11k miles, 2005 CBR600rr, all OEM except custom paint job from last owner.

So last weekend I had the bike inspected knowing the front tire would fail, put a new tire on, passed inspection, hooray!

Now I've been riding for about 7 years and this is my third motorcycle, this isn't my first time having tires replaced.

I go to leave the shop, ride for about 1/8 miles and I'm like JESUS F-ing CHRIST.

It's like I took my bike onto an ice rink. I can literally turn the handle bars with my finger when the bike is on it's kickstand and it takes barely any effort to go around a corner, but in a dangerous way, like I'm going to lose it.

It's almost like before they installed the tire, they soaked it in a bucket of 0W-20 motor oil.

Pulled over immediately, checked that everything was tight (seriously happened to have a socket set in my book bag)

Everything checked out, I call the shop, the owner says he's not sure what I'm talking about, he said with the new front tire handling was going to be much more responsive.
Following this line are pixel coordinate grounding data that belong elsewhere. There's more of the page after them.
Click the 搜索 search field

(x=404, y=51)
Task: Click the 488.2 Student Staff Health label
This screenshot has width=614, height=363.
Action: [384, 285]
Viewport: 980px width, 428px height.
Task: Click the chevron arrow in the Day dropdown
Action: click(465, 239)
I'm going to be late for work so F-it, let's get this thing home it's 4 miles away.

Start googling, articles coming up about people dumping bikes immediately after getting tires changed, due to being slippery from the factory, suggesting that I "scrub" them in.

I have never heard of scrubbing in my life, and this is probably my 5th new front tire. It stated if I do not want to scrub them in, I can ride about 40-50 miles and whatever coating is on the tire will wear off.

Steering bearing doesn't seem loose, and no weird noises/vibrations or anything, I'm going to take it to another shop and see what they say.

Could the installed have damaged something while removing the rim? I've done this before, it was a cake walk which is why 125$ for labor really pissed me off (I called around 4 diff shops, apparently that's the going rate in Buffalo)

So after taking the bike to work today (avg 70mph for 10 miles, still need to head home), still feels the same way.

I've never experienced this. Am I crazy? Or has tire technology advanced light-years since 2012 (last time I purchased tires)?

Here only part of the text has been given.